■ MATERIAL SUPPLIED ■

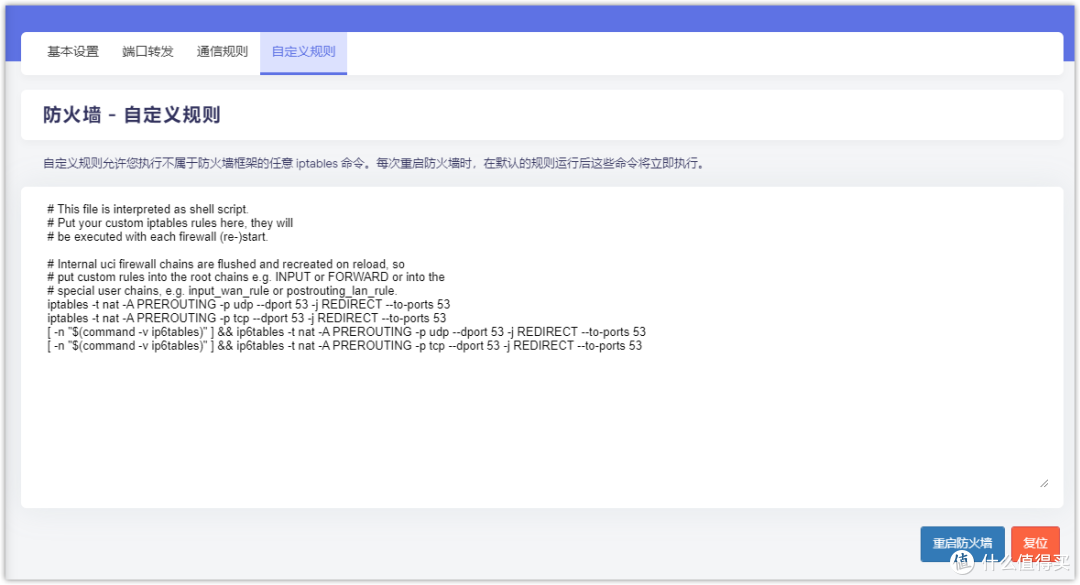Click the blue 重启防火墙 button
1080x585 pixels.
(x=961, y=543)
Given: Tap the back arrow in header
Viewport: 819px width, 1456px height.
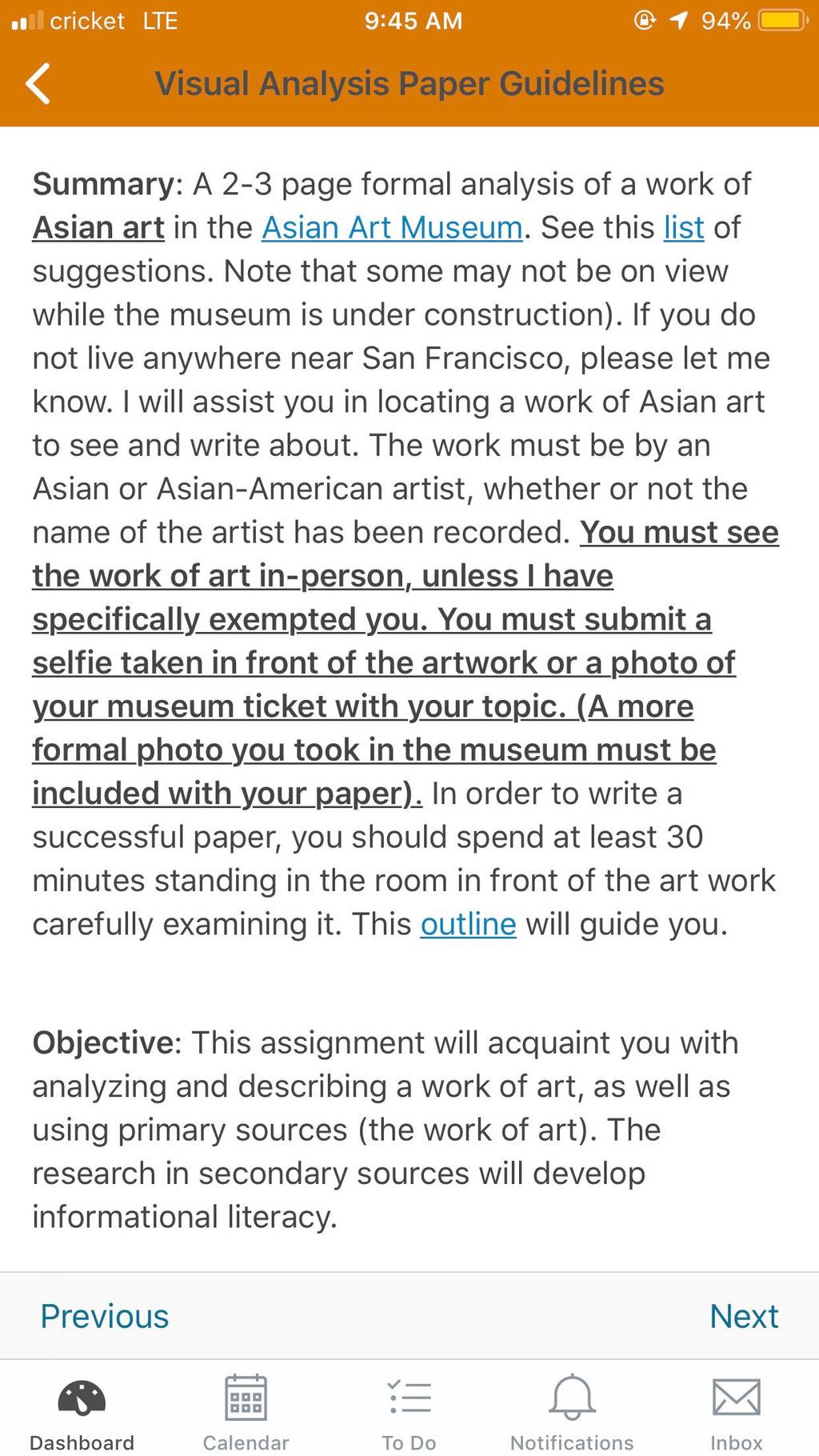Looking at the screenshot, I should point(38,83).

■ BRIEF ■
Leave out every picture and write out exactly the lines running from the line containing "Given: Tap the back arrow in header" to the end of the listing above.

■ ANSWER TO THIS TASK ■
Given: Tap the back arrow in header
Viewport: 819px width, 1456px height.
Looking at the screenshot, I should point(38,83).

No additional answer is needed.